I have really only tested it on the particular example you gave. There may be bugs that you will uncover. My purpose is not to give you a black-box library function that you use but don't understand, but rather to teach you how to write your own code that does what you want.
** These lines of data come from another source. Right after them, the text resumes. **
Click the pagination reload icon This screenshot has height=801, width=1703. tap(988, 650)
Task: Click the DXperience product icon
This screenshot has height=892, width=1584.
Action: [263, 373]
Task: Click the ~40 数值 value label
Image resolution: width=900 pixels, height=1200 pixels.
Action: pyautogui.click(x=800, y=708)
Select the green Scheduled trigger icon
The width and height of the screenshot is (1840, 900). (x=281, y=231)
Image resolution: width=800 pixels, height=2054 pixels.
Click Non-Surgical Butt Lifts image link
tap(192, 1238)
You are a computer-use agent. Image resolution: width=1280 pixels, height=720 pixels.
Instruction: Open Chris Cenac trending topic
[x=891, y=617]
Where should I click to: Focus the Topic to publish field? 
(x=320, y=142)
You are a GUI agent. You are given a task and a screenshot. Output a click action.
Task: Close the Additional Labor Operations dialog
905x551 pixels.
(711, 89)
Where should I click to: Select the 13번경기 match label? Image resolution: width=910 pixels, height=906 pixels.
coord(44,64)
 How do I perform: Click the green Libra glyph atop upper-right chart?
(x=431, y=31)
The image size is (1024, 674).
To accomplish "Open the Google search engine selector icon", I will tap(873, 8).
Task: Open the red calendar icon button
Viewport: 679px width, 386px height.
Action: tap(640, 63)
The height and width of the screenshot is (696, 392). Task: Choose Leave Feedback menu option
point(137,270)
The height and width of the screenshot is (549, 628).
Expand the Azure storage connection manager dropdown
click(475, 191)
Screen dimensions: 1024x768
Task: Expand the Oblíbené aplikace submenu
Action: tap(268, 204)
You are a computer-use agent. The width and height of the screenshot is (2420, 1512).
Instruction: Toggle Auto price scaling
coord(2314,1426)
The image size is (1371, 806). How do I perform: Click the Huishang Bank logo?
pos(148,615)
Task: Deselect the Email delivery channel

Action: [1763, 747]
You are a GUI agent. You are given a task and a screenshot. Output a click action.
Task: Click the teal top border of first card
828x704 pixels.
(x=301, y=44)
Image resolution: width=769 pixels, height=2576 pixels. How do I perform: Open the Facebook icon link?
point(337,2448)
The "ambiguity" pointed out by JackOLantern is still present in your problem statement. I have obscured it by choosing my map functor behavior to mimic the output you indicated as desired, but simply by creating an equally valid but opposite realization of the map functor (using "if a left dist < a right dist then ..." instead) I can cause the result between 3 and 8 to take the other possible outcome/state. Your comment that "if there is an ambiguity, whoever reaches the position first fill its value to that space" makes no sense to me, unless by that you mean "I don't care which outcome you provide." There is no concept of a particular thread reaching a particular point first. Threads (and blocks) can execute in any order, and this order can change from device to device, and run to run.